The researchers analysed patient fatigue as a binary variable and through its severity (0‒10 scale, using the 12-item Psoriatic Arthritis Impact of Disease fatigue question). Physicians also reported patient fatigue (yes or no).
Other patient-reported outcome measures (PROMs) were as follows: 5-level EuroQol 5-dimension questionnaire (EQ-5D-5L) for HRQOL, Health Assessment Questionnaire–Disability Index, and Work Productivity and Activity Impairment Questionnaire. The association between fatigue severity and other PROMs were assessed using multivariate linear regression.
Of the patients, 78.3 percent reported fatigue. Those with greater fatigue severity showed longer disease duration, greater PsA severity, pain levels, body surface area affected by psoriasis, and swollen and tender joint counts (p<0.05 for all). [J Rheumatol 2022;49:1221-1228]
Furthermore, multivariate analyses revealed worse physical functioning, HRQOL, and work productivity (p<0.001 for all) among patients with greater fatigue severity. Notably, physicians underreported the presence of fatigue (reported in only 32 percent of patients who self-reported fatigue).

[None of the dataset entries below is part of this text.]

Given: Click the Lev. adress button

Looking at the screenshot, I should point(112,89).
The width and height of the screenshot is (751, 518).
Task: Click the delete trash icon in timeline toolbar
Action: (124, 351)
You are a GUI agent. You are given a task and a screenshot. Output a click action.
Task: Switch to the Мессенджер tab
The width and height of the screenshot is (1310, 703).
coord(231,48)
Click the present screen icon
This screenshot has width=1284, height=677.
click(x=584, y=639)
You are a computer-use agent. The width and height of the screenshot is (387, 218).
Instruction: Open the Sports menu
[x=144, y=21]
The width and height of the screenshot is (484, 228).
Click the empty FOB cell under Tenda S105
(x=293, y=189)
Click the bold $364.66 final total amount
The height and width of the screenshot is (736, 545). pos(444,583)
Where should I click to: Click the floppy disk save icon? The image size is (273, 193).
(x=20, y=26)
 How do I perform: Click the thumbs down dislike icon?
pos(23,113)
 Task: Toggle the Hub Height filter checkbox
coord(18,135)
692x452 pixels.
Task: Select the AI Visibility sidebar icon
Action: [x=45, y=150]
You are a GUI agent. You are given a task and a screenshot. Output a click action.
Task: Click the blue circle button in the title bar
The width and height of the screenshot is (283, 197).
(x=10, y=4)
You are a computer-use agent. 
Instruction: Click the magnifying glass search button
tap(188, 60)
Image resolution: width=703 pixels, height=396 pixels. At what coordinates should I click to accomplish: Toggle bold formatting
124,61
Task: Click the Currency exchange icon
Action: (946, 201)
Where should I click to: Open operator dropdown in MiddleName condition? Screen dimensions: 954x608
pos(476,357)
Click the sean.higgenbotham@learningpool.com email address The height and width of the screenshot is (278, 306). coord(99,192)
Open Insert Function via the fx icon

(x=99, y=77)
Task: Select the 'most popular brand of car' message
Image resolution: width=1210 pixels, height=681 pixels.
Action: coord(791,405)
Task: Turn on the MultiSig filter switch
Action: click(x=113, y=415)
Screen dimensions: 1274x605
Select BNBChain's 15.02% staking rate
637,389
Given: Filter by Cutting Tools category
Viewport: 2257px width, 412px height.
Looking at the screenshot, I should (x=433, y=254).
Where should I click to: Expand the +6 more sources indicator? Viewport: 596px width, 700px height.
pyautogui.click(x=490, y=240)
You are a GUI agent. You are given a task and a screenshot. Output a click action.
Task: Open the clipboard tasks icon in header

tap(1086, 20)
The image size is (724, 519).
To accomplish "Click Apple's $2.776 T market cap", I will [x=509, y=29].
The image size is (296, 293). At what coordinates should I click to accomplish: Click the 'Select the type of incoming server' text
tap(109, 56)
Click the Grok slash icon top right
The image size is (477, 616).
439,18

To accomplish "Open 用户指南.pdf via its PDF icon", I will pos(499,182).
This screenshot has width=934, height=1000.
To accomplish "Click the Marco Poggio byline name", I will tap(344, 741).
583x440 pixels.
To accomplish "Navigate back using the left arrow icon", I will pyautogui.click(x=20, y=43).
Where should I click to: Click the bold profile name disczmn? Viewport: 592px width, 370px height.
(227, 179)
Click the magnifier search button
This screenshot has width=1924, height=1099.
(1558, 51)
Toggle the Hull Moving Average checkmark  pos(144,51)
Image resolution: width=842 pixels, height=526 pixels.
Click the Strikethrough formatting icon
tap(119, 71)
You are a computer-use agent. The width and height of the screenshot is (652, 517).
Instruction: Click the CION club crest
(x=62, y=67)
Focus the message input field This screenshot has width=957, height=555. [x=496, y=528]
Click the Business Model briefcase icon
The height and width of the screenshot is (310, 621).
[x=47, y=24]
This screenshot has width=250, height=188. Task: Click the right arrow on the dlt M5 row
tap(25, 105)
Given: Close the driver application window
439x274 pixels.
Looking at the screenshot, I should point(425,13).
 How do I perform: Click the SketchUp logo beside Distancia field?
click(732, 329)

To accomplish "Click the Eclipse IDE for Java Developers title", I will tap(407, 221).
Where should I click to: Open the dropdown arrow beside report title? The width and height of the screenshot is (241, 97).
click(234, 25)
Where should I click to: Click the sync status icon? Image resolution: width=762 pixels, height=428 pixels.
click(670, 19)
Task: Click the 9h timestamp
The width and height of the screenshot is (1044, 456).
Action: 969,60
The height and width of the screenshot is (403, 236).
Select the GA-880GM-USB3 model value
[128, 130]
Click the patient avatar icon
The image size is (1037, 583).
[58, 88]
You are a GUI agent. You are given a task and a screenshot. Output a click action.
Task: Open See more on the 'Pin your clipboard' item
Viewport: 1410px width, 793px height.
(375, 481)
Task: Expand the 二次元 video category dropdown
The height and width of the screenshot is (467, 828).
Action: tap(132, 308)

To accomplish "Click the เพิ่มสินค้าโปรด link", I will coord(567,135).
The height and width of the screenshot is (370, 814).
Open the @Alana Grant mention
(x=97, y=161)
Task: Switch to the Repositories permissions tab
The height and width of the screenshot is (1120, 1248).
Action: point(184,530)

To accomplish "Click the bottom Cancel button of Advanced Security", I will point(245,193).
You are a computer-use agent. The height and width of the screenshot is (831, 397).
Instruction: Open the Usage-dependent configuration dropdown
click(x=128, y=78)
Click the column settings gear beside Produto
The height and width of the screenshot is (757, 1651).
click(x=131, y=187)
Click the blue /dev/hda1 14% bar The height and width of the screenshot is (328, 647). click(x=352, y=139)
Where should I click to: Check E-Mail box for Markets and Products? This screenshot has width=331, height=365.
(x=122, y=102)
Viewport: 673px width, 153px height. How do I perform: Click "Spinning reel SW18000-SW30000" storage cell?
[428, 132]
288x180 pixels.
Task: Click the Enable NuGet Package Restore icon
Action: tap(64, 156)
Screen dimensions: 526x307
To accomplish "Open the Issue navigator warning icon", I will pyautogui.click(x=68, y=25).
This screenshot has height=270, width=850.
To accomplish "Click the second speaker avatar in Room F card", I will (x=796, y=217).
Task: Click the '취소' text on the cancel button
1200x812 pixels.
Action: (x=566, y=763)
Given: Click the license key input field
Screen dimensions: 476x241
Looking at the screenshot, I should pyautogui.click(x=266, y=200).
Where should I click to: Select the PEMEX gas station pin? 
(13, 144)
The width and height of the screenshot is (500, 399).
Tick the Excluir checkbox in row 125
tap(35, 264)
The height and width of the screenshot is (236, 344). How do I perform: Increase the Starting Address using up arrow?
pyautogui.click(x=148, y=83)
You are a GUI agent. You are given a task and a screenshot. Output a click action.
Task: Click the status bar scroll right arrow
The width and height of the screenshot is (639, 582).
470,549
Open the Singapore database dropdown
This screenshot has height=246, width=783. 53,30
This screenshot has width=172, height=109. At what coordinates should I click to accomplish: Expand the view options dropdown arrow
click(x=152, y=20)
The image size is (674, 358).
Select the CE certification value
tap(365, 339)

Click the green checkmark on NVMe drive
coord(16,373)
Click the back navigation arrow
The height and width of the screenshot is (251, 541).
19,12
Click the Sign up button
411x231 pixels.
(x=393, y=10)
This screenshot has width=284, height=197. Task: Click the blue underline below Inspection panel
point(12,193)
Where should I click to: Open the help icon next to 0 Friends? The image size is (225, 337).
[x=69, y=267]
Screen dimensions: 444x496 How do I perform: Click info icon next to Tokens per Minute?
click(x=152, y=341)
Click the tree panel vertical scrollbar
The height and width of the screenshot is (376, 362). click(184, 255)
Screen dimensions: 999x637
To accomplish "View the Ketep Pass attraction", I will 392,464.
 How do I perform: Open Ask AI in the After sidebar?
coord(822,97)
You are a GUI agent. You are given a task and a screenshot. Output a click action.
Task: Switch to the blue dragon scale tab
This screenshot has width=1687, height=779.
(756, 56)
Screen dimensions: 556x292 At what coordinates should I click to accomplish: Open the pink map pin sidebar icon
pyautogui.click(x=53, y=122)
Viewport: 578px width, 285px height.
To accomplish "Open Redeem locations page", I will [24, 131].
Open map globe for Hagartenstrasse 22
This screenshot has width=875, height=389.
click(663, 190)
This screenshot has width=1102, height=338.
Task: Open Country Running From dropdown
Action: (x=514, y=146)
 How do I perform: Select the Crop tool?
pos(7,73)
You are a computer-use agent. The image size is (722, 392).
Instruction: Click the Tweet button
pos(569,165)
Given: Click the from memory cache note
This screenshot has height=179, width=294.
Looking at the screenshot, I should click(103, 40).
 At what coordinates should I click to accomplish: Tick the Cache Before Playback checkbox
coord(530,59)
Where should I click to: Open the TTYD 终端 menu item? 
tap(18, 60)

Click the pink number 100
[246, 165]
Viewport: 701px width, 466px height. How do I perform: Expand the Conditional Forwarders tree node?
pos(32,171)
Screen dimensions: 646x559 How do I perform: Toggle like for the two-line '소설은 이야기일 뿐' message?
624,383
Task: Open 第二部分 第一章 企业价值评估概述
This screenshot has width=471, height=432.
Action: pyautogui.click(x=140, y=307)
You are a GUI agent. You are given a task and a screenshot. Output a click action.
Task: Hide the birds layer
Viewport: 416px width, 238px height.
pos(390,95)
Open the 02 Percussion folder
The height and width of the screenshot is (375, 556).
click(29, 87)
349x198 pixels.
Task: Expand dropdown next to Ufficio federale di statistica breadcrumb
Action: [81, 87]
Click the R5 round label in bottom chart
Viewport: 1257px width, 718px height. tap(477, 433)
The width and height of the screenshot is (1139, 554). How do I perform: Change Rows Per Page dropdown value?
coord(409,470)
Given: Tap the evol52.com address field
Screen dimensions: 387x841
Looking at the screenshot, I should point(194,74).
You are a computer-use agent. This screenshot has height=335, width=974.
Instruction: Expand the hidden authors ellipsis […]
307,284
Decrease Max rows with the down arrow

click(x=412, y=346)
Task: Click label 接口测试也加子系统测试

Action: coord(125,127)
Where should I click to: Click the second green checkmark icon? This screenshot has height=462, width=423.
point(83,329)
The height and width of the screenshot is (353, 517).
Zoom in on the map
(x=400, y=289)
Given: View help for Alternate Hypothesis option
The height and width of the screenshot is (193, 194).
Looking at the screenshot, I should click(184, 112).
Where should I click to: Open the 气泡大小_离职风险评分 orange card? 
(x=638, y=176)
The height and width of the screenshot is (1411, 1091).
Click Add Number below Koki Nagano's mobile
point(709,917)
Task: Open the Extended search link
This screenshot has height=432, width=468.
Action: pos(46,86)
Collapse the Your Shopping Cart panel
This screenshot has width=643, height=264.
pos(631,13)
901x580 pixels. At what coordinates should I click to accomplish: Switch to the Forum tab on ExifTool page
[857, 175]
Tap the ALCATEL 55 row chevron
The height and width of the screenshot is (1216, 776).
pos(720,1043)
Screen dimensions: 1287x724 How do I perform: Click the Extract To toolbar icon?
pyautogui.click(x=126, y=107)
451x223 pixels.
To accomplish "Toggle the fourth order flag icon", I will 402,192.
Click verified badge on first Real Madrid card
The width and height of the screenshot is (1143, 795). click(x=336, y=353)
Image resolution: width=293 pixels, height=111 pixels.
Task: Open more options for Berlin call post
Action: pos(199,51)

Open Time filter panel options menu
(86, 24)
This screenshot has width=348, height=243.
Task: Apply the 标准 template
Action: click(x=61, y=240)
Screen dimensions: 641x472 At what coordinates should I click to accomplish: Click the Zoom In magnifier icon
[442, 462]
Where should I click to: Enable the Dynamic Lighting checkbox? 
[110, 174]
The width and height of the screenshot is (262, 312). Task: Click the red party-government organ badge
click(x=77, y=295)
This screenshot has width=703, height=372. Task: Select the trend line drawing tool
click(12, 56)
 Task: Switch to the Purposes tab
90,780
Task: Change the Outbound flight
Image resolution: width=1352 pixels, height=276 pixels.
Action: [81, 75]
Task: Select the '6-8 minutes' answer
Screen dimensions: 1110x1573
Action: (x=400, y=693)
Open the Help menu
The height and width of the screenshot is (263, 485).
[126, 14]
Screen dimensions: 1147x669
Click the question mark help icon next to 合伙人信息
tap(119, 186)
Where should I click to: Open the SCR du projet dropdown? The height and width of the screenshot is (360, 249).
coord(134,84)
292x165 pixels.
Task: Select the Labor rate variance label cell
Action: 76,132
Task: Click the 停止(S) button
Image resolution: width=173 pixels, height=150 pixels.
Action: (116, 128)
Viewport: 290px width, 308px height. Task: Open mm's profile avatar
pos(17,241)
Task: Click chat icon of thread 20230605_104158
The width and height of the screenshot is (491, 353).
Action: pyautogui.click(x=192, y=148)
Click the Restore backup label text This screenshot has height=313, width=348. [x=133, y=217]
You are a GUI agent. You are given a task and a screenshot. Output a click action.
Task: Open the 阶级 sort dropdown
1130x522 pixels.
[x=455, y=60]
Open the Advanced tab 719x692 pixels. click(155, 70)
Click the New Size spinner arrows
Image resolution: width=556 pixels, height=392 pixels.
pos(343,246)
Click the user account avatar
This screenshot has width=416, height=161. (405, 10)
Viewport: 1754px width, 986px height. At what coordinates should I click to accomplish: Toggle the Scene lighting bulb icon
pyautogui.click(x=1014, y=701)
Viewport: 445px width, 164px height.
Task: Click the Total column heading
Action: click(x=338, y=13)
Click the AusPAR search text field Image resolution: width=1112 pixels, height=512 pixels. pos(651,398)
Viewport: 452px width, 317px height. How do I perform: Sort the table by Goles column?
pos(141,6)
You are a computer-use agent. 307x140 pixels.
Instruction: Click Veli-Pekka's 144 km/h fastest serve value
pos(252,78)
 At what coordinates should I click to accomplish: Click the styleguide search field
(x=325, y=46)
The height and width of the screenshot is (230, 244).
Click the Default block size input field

“A number of previous studies have evaluated the association between fatigue in PsA and patient characteristics, health status, physical functioning, and HRQOL,” the researchers said. “Overall, findings were similar to this study, though different PROMs were used.” [Clin Cosmet Investig Dermatol 2017;10:155-163; Rheumatol Int 2020;40:1803-1815; Arthritis Res Ther 2017;19:72]
Anxiety and depression also occur frequently among patients with severe fatigue. In an earlier study, PsA was significantly associated with mental health burden, showing several PsA patients suffering from these psychological disorders. [Rheumatol Ther 2020;7:287-300]
Other studies supported the finding on the robust association between fatigue and anxiety or depression. [Clin Cosmet Investig Dermatol 2017;10:155-163; Arthritis Res Ther 2020;22:198; Ann Rheum Dis 2009;68:1553-1558]
“A multidisciplinary European working group concluded that the interdependence of fatigue and anxiety, together with pain, may form a vicious cycle with negative effects on PsA symptoms,” the researchers noted. [J Eur Acad Dermatol Venereol 2016;30:576-585]
“As such, anxiety/depression was not considered a confounding factor in our multivariate linear models because, given the strong correlation, adjustment for these variables could impair the ability to accurately evaluate the relationship between fatigue and the outcomes measured, a concept known as collinearity,” they added.
“These findings highlight the importance of prioritizing fatigue in the research and management of PsA,” the researchers said, adding that further research is warranted to determine the causes and potential interventions to improve fatigue in PsA.